El fallo subraya que la facultad presidencial para tomar el control de la Guardia Nacional —que normalmente responde a los gobernadores— está reservada exclusivamente para circunstancias “excepcionales”, las cuales no se acreditaron en este caso.
Un tribunal dividido
A pesar de la mayoría conservadora de 6-3 en la Corte, el veredicto mostró fisuras en el bloque derechista. Tres jueces conservadores manifestaron su desacuerdo con la decisión:
- Samuel Alito
- Clarence Thomas
- Neil Gorsuch
Por otro lado, la Casa Blanca, a través de su portavoz Abigail Jackson, minimizó el revés asegurando que el fallo “no resta valor a la agenda central” de proteger al personal federal y aplicar las leyes migratorias.
El conflicto: ¿Protestas o rebelión?
El caso surge de la demanda interpuesta por el gobernador de Illinois, JB Pritzker, y líderes de Chicago, tras el intento de Trump de federalizar a 300 efectivos de la Guardia Nacional de Illinois y enviar tropas adicionales desde Texas hacia el suburbio de Broadview.
Puntos de fricción en la narrativa:
| Postura de la Administración Trump | Postura de Illinois y Chicago |
| Ciudades “asoladas por el crimen” y “sin ley”. | Protestas en su mayoría pacíficas y manejables. |
| Amenaza constante de “violencia de turbas”. | Las fuerzas locales han respondido a cada solicitud. |
| Necesidad de proteger centros de detención de ICE. | El despliegue militar “echaría leña al fuego”. |
| Uso de leyes contra rebelión e invasión. | No existe evidencia de rebelión ni invasión. |
Antecedentes judiciales
La jueza federal April Perry ya había bloqueado el despliegue en octubre, señalando que los reportes de violencia en el centro de inmigración de Broadview no eran fiables.
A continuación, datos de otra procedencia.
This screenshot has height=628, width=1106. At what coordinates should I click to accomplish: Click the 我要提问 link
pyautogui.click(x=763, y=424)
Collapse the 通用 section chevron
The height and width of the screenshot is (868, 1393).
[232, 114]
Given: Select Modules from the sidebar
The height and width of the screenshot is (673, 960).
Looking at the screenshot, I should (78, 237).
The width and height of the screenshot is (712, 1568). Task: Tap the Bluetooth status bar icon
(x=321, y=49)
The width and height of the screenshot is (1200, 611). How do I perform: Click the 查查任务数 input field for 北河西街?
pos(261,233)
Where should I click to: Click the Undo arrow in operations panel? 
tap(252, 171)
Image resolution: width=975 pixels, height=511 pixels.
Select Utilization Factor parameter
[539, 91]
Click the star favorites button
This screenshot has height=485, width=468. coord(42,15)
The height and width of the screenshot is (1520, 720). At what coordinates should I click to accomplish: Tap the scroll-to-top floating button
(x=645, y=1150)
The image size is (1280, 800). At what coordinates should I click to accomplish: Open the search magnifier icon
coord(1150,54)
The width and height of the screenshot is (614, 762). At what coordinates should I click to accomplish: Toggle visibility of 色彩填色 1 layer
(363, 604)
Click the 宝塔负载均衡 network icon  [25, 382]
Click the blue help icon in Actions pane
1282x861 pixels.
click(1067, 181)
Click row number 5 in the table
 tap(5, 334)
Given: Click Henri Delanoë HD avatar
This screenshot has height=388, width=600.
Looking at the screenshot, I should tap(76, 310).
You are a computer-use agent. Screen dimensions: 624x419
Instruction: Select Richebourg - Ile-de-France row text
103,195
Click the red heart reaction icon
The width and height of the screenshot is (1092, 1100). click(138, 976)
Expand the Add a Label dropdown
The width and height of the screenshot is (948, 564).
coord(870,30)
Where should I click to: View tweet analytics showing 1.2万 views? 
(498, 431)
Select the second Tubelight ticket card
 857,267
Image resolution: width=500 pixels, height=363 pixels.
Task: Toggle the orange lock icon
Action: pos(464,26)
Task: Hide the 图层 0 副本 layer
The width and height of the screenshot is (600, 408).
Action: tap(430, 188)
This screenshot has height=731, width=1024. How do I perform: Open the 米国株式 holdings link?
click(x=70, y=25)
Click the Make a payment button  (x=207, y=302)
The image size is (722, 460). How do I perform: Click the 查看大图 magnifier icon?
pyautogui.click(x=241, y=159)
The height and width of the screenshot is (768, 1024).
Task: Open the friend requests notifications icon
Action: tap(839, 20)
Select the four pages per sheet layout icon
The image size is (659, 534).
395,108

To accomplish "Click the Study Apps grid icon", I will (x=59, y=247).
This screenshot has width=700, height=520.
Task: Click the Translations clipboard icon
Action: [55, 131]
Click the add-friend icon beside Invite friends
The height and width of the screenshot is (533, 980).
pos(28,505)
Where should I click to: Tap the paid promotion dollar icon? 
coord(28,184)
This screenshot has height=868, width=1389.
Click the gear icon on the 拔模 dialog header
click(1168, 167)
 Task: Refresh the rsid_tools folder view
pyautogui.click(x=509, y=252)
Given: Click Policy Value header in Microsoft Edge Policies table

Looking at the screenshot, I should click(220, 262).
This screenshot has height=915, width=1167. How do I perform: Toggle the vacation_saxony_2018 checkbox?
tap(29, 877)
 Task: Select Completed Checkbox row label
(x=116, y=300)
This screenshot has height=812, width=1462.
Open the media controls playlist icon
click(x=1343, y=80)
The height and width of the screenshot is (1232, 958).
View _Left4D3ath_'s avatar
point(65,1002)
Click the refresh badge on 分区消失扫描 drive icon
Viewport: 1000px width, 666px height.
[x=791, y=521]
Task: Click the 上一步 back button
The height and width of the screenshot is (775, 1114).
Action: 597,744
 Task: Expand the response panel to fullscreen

Perry criticó a la administración por intentar equiparar la crítica ciudadana con disturbios y resaltó que el gobierno no intentó usar “fuerzas regulares” (ejército activo) antes de recurrir a la Guardia Nacional, un requisito técnico de la ley invocada.
Reacciones políticas
El gobernador JB Pritzker celebró la resolución calificándola como “un paso importante para frenar el abuso constante de poder y desacelerar la marcha hacia el autoritarismo”.
Este fallo se suma a otro revés similar en Portland, Oregón, donde una jueza también bloqueó permanentemente el despliegue de tropas, caso que actualmente se encuentra en apelación. La decisión de hoy marca un límite claro a las facultades presidenciales sobre las milicias estatales en tiempos de tensión civil.